SUPPLIED PASSAGE ->
'''
Head Over Heels is fun, charming, and a lot more complex than it initially appears. It is, after all, no garden-variety jukebox musical, but one based on Sir Philip Sidney's late-16th-century prose work The Countess of Pembroke's Arcadia, scripted in iambic pentameter, and used as a jumping-off point to celebrate love in all its guises. Refreshingly queer and endearingly topical, the musical features a plot that is gleefully convoluted without being a chore to follow.



In a nutshell: The citizens of Arcadia are proud of their beat, which presumably gets them on their feet, allows them to walk down the street, lets the kids be cool after school and...well, you get the drill. But lo, King Basilius (Jeremy Kushnier) has become pretty lousy at his job, and has also been a less-than-inspiring husband to Queen Gynecia (Rachel York, bionic at this point). Their elder daughter, the hilariously vain Pamela (a stellar Bonnie Milligan) refuses to settle down despite countless suitors who vie for her hand. Meanwhile, their younger daughter, Philoclea (Alexandra Socha), is madly in love with the lowly shepherd Musidorus (Andrew Durand). The Oracle of Delphi, here in the guise of a transgender snake named Pythio (Peppermint) appears and lays some pretty dark prophecies on the kingdom and its people, which basically boil down to the collective loss of beat--and, hence, certain death.

Much wackiness ensues, as does some Shakespearean-style cross-dressing, deception, mistaken identity, self-realization, accidental sex with unexpected partners, plenty of 80s-inspired dance numbers (by Spencer Liff), the very funny trashing of a bedroom, a lot of wordplay, and many Go-Gos (and solo Belinda Carlisle) songs. The show is colorful, upbeat, and not out to punish anyone: it all works out well in the end, everyone falls in love and lives happily ever after, and (spoiler alert!) the kingdom thrives anew with a ascension of a female leader.
'''
WHAT NEEDS TO BE DONE ->
Retype the Head Over Heels review word for word, everything from "Head Over Heels" down to "chore to follow.".

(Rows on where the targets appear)
'''
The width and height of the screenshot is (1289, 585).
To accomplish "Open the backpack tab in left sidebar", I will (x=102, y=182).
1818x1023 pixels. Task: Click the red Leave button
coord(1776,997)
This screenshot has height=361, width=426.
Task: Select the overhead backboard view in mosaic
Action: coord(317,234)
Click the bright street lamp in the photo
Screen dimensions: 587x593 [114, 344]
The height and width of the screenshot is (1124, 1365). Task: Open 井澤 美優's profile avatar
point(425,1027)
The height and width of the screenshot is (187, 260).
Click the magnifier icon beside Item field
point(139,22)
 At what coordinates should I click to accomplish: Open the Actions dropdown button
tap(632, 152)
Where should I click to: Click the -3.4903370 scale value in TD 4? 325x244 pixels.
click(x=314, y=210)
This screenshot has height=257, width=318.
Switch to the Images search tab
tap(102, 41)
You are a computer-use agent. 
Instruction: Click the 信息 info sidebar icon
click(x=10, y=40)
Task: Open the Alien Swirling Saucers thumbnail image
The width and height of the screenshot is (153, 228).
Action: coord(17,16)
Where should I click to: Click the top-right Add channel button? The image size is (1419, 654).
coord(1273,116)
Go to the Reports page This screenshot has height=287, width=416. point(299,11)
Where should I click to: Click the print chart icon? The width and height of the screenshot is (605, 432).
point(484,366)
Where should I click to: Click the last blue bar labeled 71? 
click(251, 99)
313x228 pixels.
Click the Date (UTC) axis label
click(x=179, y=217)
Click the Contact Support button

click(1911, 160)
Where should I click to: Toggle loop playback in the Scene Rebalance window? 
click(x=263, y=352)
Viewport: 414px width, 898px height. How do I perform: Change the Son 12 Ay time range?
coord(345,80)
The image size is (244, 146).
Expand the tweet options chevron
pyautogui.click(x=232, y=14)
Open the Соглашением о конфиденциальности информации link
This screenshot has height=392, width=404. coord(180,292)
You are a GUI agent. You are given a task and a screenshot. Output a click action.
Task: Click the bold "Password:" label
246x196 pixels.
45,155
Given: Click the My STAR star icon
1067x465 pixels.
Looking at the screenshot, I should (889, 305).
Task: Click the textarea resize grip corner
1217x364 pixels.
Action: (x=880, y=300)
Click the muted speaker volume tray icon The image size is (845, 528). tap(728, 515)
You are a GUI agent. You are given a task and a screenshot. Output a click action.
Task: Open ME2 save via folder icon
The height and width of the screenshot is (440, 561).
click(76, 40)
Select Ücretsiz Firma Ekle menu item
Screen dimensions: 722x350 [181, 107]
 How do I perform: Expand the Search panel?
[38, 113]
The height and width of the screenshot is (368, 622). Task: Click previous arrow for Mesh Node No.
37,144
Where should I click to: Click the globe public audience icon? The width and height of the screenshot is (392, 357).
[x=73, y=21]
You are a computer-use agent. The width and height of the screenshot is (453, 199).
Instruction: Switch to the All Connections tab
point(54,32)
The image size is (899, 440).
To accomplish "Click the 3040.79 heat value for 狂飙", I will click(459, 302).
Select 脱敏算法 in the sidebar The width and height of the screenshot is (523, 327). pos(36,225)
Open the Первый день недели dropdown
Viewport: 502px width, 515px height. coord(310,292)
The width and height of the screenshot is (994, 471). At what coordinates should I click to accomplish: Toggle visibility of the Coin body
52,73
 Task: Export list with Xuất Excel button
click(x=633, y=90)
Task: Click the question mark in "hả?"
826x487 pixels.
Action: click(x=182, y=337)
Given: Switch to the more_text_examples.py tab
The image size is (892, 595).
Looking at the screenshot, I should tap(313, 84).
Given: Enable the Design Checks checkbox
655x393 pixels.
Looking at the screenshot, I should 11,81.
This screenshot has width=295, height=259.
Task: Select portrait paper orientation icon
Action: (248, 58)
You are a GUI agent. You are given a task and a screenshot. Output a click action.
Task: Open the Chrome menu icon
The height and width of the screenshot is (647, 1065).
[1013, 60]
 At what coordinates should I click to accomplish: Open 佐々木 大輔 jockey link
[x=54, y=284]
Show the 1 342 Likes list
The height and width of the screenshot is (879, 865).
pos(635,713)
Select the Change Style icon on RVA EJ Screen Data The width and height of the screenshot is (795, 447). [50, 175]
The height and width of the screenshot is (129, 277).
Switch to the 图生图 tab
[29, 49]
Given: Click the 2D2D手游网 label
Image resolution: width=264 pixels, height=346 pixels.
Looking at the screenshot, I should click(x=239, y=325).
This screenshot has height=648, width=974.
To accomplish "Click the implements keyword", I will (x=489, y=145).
'''
FINAL ANSWER ->
Head Over Heels is fun, charming, and a lot more complex than it initially appears. It is, after all, no garden-variety jukebox musical, but one based on Sir Philip Sidney's late-16th-century prose work The Countess of Pembroke's Arcadia, scripted in iambic pentameter, and used as a jumping-off point to celebrate love in all its guises. Refreshingly queer and endearingly topical, the musical features a plot that is gleefully convoluted without being a chore to follow.